The Primal Wound
I think most people know I am an ally of adoptees (as well as donor-conceived persons), and recently I had a chance to sit down with Rebecca Autumn Sansom and speak with her in advance of DNAngels Movie Night – we will be screening “The Primal Wound.” I intrinsically understand the idea of the Primal Wound. Still, I asked her to put it in words that non-adoptees can understand, and she referred me to the words the author of the book, Nancy Verrier, uses, it’s a wound that occurs when a child is taken from its biological mother. And during the film, Nancy talks about the “mystical and mysterious” bond between birth mother and child.
And I thought that maybe not only adoptees experience this primal wound, but perhaps there are others out there suffering. Maybe children who, like me, lost a mother at a tender age. I lost mine at five, and I was raised by a woman who did not care for me and for whom people say I should be grateful for her care of me. What about parents who lost their children either through adoption (forced) or children who died at birth or tender ages? Do they experience some kind of primal wound? Is there anything to be done for those that have such an affliction? Can it be healed, even in part? Can reunion with birth families help? If reunion isn’t possible, does knowing where you came from help? For those who, like me, like those mothers who lost children at birth or shortly after and cannot be reunited with a loved one whom death separates you from, what helps ease the grief and the pain? Can we even compare our wounds to the primal wound of an adoptee? Is it similar but different? Is the wound of a parent who has lost a child the reverse of the coin? Is my wound as the child of a deceased parent similar but a little tangential, still difficult to explain and heal, but not on the level of an adoptee ripped from his or her biological parent within days or even minutes of his or her birth?

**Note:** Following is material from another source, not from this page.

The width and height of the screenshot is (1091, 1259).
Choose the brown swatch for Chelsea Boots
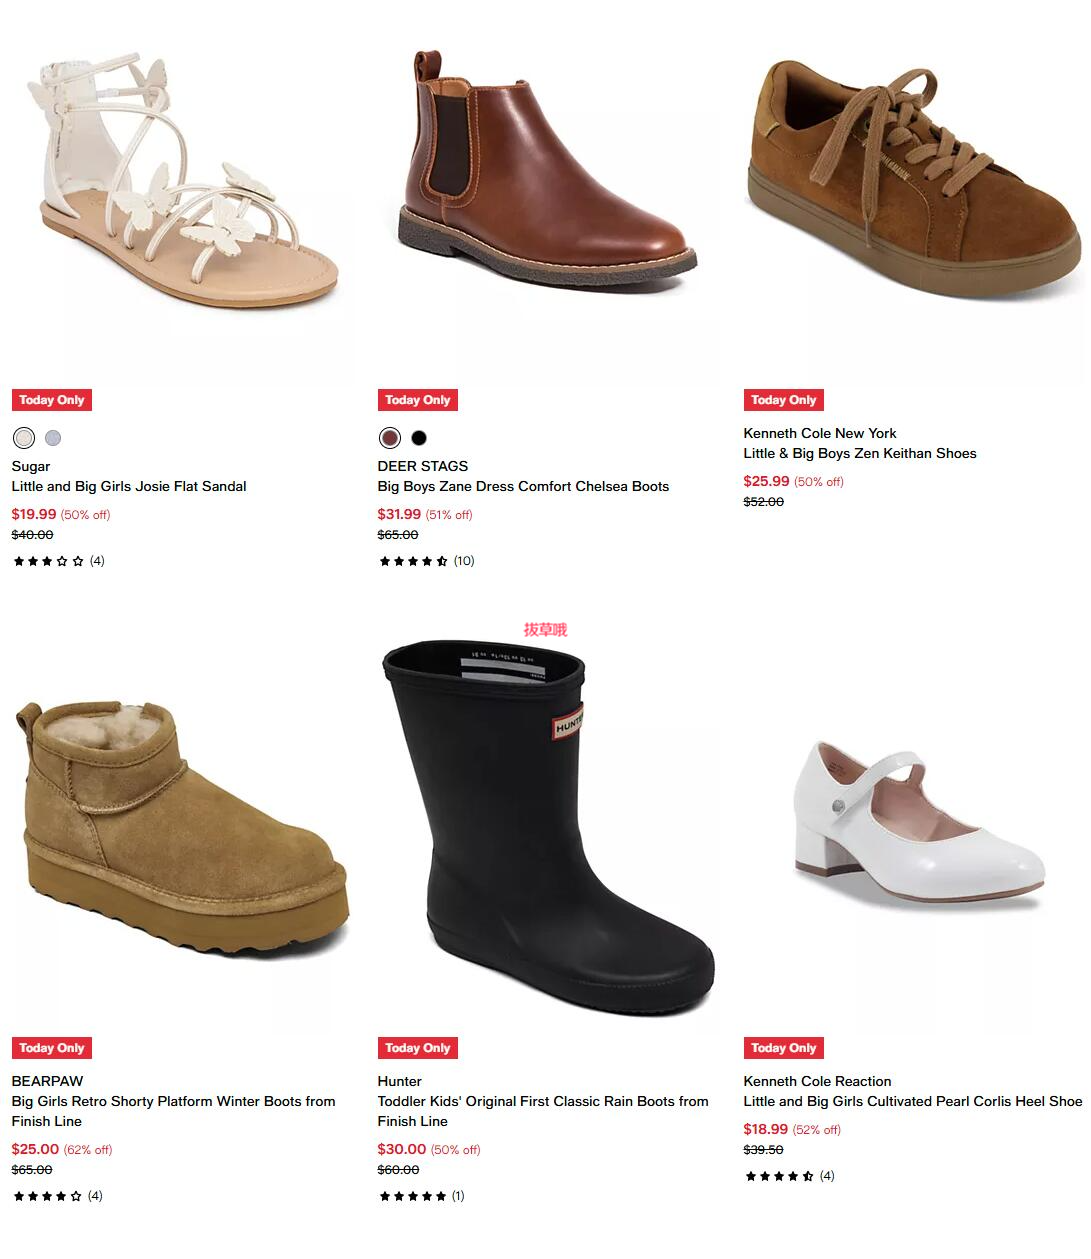click(x=390, y=438)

I had at least five years with my mother; I knew her face, the sound of her voice, and the touch of her skin. My adoptee friends never had that, except maybe in the secret parts of their hearts. So, my pain, although deep and with me from the early stages of my development, is not there from the very beginning of my life. I can remember a time BEFORE.
I messaged an adoptee friend at 0330 this morning with some of these thoughts, I didn’t think she would be awake, but I wanted to get them out while I had them so I wouldn’t lose them to a sleep- addled brain. They may not have made much sense at the time, but thoughts were brewing, and I was trying to figure out why I seemed to understand better than some of the plight of the adoptee. Why was it so hard for people to be able to put themselves into the shoes of another? Why did I “get it”? Reading through other people’s stories today, I come across one where a young man is telling his story. His mother abandoned him at birth, and a single father raised him. He had no contact with his maternal family for over 25 years. At that point, his grandmother showed up and expected him to welcome her with open arms when it was she that poured the poison in his mother’s ear that she was (at 24) too young to have a child. She left him with his then-21-year-old father, who struggled to do the best he could to raise him. It reminded me of my younger cousin, who raised his boys as a single dad with the help of his siblings and mother. Vinny was just a small fry when I first met him at his great-grandfather, my uncle’s funeral, asking for his shirt sleeves to be rolled up, so he didn’t get them messy while eating his spaghetti and meatballs (what? It’s an Italian funeral, what do you want?) My sister and I dutifully helped him roll up three-year-old Vinny’s sleeves while we admired the manners his father had instilled in his son and clucked over how awful it was that his wife ran out and left him with two small boys. And I wondered then, as I do now, if Vinny and his brother suffered from any ill effects from their mother abandoning them. Does the young man from the story I read today? What about the baby whose case I handled last year? His dad had had full custody of him since Thanksgiving of 2020, when his mother left because narcotics were more important than her newborn. I check in with his aunt now and then; she was my client too (day job, not DNA job) to see how Dad and son are faring. It occurs to me that there is a significant amount of “nontraditional families” these days, and therefore, the likelihood of more trauma in this day and age than 50 years ago. Then again, there was probably the same amount of trauma 50 years ago, but it was covered up and not talked about openly, right?
The primal wound is real. If you can understand the other wounds I describe above, the understand this: babies taken from their mothers at birth can feel the primal wound, and it is just as real as the wound I feel losing my mother, it is just as real as the wound a mother feels losing her child. Do not discount it just because you do not understand it.
Part of healing is being able to discuss trauma openly and being able to have licensed therapists who understand trauma. So if you are an adoptee, MPE, or donor-conceived, please visit the Right to Know MPE Counseling Collective if you need help.